The ketogenic diet has been making waves in the health and wellness community as both an answer to weight loss and a way to manage various health issues ranging from fertility concerns to chronic seizures. Established in the 1990s as a treatment for parents to provide relief for symptoms experienced by children with epilepsy, the keto diet was found to have a significant impact on weight loss, as well as contributing to many other health benefits. But is the keto diet safe during pregnancy? There’s quite a bit of debate on this topic, and it’s important to understand all the factors that contribute to contradictory opinions.
The keto diet is a low carb, high-fat diet that is similar to the Atkins Diet and other low-carb diets, yet this particular diet replaces many of the carbs with foods high in fat. This reduction in carbs and increase in fats puts your body in a state known as ketosis. During ketosis, your body is believed to become efficient at burning excess fat and turning it into energy. The burned fat is known as ketones, which provide essential energy to the brain, among other organs.
For some, the keto diet can reduce blood sugar and insulin levels and provide many impressive health benefits.
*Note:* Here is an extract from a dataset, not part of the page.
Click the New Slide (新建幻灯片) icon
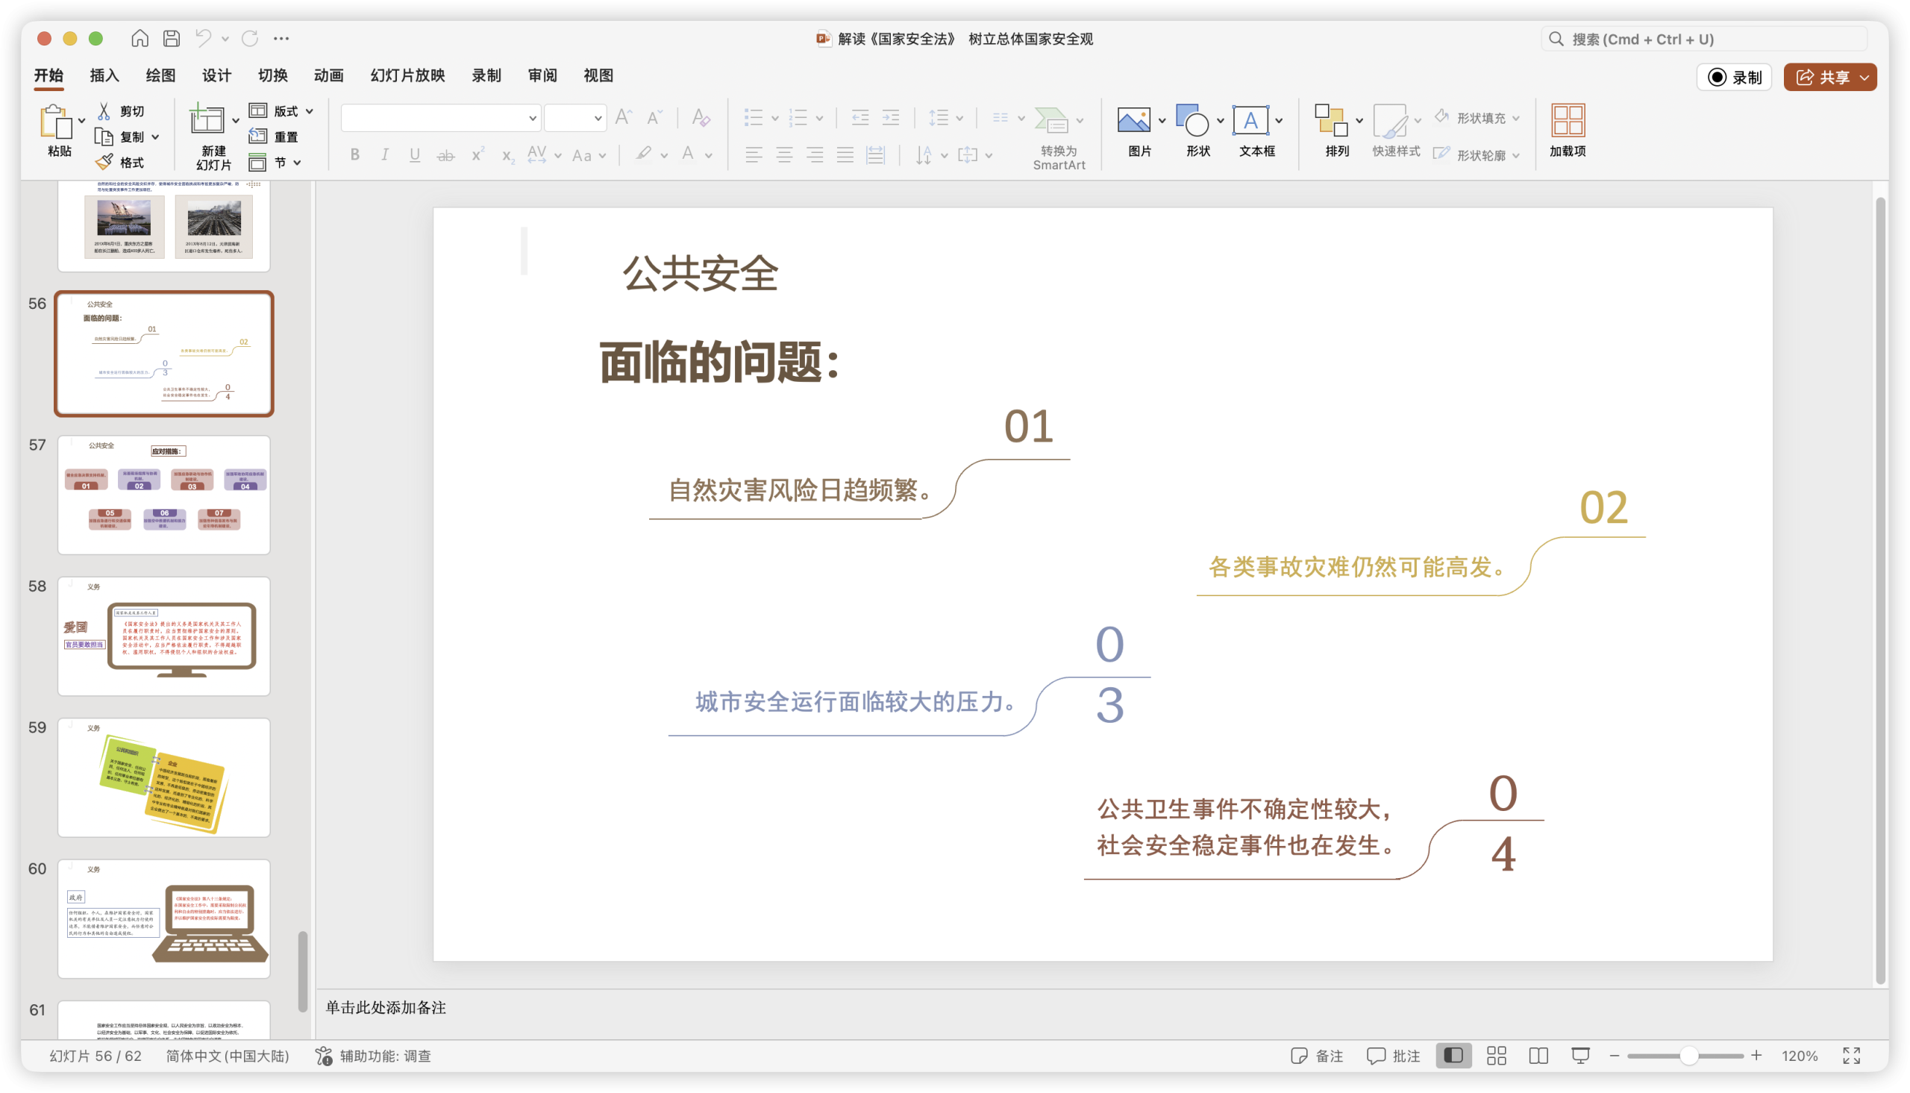The width and height of the screenshot is (1910, 1093). click(x=206, y=120)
There are also reports of an improvement in fertility. Some say the keto diet is perfectly safe for pregnancy, but many doctors express concern regarding ketone levels in the urine of pregnant women and fear complications to the pregnancy including organ dysfunction, and in some cases, smaller brains (in laboratory mice).
Unfortunately, because the rise in popularity of the keto diet is relatively new, long-term peer-reviewed studies are needed to adequately assess the potential risk to a fetus from continuing a keto diet during pregnancy. But there are many additional considerations to take into account.
What’s puzzling to many researchers is the positive effect that the keto diet seems to have on some of the most common fertility issues, including polycystic ovary syndrome (or PCOS).
PCOS is believed to be the most common cause of fertility issues in 1 in 10 women of childbearing age. Many experts agree that the two primary causes of PCOS are higher levels of androgens (or “male hormones”) and higher levels of insulin in the blood.
While both men and women produce androgens, women produce androgens primarily in the ovaries. Androgens are responsible for providing the basis for many hormonal functions, including estrogen production, which contribute to feelings of sexual desire, can prevent bone loss, and can even affect when and how often a woman gets her period.
An overabundance of androgens can create significant issues within a woman’s body, including missed periods. Insulin, on the other hand, is responsible for absorbing glucose from the food your body consumes and turning it into energy and then distributing it to your cells via the bloodstream.
When you have an elevated level of insulin, such as from excessive carbohydrates or a lack of physical activity, this can, in some extreme cases, lead to insulin resistance. Insulin resistance, in turn, causes your cells to have a dysfunctional relationship with glucose and struggle to absorb it appropriately. This creates an unhealthy demand on your own body to produce more insulin to maintain what is necessary for normal bodily functions.
It’s one long undesirable chain reaction: extra insulin stimulates the ovaries to produce an excess of androgens, which leads to hormonal imbalance, which ultimately makes the ovaries ripe for PCOS. According to a 2012 study, over 70% of women with PCOS have a sensitivity and resistance to insulin.